----- TEXT TO READ -----

General Build Tags

A Spectre Build script is defined using a build tag with optional tags between open and close { } braces. This topic describes general tags that can be used to qualify the input. Additional topics describe tags for the various input types: text, cBase, Dive, tunnel, and ODBC. For more information, see the links at the end of this topic.

The tags are listed in alphabetical order in each of the following tables.

General Build Tags

Tags	Examples	Notes
build	build { ... }	Defines the block for the Build definition for the cBase. Parameters can be declared here. See the take -parameter tag below.
calendar	calendar "modified-standard" type="standard" { period "year-month" format="YYYY-MMM" } calendar "fiscal" type="custom" { cbase-input "fiscal.cbase" } calendar "fiscal" file="fiscal.calendar"	Adds a calendar for the Build. The first sample declaration reformats the standard display from YYYY/MM to YYYY-MMM. The second sample creates a fiscal calendar from the indicated cBase. The last sample builds the fiscal calendar from the named calendar text file. See Calendar Declarations.
current date	property "Current Date" "2021/02/25"	Defines the system property Current Date. The string value must use the format "YYYY/MM/DD". Use the Spectre function table_system_property() to reference this table property. Available starting with Spectre 7.1(18).
custom-property	custom-property "color" "blue" custom-property "footer" "Confidential"	Defines custom properties for the cBase. Custom properties are not used by Spectre but are available for users to add their own metadata to Spectre objects. Custom properties can be referenced in Spectre expressions using functions like column_custom_property(), table_custom_property(), or calc_custom_property(), depending on the context. TIP: Custom properties in a cBase are available to ProDiver Reports using the variable $MODEL_VAR() (for example, $MODEL_VAR(color)). The custom-property tag, if used to define a footer, can be accessed in ProDiver via report macros using either $MODEL_VAR() or $MODEL_FOOTER. See Spectre Properties.
date dimension	property "Date Dimension" "Dat"	Defines a system property for the cBase where Dat is the name of a column. In Spectre scripts, use table_system_property() to examine the Date Dimension. Available starting with Spectre 7.1(18).

-----

_SET PROBLEM 1_
According to the page on general build tags, what purpose do custom properties serve, given that Spectre itself does not use them?

----- SUPPLIED ENTRIES -----

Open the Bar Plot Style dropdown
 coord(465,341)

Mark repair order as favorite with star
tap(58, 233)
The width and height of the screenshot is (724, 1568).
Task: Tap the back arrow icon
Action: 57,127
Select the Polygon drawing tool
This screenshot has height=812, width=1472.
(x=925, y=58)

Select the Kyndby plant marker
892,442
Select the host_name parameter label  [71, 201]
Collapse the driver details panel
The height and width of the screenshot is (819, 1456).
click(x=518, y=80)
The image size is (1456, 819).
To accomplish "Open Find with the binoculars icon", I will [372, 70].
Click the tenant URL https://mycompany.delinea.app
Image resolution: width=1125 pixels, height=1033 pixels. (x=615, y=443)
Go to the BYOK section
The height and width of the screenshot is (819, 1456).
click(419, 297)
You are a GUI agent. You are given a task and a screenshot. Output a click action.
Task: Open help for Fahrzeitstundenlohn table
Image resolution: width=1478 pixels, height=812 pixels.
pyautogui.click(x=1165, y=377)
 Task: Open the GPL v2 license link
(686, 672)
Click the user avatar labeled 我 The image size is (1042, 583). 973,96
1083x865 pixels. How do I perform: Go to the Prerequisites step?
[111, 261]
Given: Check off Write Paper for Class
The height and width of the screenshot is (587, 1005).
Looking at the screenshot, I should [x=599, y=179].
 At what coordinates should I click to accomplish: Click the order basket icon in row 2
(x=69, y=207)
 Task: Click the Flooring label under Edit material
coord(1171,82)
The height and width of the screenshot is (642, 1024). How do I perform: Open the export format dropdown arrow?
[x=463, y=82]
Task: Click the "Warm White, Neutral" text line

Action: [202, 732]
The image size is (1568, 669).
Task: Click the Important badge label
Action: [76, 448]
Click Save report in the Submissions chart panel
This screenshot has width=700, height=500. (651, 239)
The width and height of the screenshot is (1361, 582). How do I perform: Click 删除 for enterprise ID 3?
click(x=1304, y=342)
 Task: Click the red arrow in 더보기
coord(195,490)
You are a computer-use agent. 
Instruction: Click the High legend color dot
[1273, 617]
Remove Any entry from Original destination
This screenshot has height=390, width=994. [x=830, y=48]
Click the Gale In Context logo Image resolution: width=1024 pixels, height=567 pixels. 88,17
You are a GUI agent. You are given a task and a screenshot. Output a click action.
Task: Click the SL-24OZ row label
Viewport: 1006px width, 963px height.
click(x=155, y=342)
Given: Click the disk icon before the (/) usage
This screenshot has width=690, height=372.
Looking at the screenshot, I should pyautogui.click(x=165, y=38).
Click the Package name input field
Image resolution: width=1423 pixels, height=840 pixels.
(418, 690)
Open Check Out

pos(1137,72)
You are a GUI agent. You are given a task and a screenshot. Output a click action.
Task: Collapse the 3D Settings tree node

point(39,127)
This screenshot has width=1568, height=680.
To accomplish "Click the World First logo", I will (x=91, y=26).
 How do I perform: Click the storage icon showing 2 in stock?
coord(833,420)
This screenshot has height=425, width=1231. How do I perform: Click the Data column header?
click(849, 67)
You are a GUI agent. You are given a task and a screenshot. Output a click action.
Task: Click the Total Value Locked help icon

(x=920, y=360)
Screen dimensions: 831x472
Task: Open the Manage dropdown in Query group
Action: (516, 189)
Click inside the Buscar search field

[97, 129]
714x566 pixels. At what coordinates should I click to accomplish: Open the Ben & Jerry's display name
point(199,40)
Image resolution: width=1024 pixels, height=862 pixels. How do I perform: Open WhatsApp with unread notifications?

-----

_SET PROBLEM 2_
Reproduce the stretch of rows from the line that contains "Given: Click the" through the line that contains "pos(1137,72)", without any changes.

_EXERCISE RESPONSE 1_
Custom properties let users add their own metadata to Spectre objects. They can then be referenced in Spectre expressions through functions such as column_custom_property(), table_custom_property(), or calc_custom_property().

_EXERCISE RESPONSE 2_
Given: Click the disk icon before the (/) usage
This screenshot has width=690, height=372.
Looking at the screenshot, I should pyautogui.click(x=165, y=38).
Click the Package name input field
Image resolution: width=1423 pixels, height=840 pixels.
(418, 690)
Open Check Out

pos(1137,72)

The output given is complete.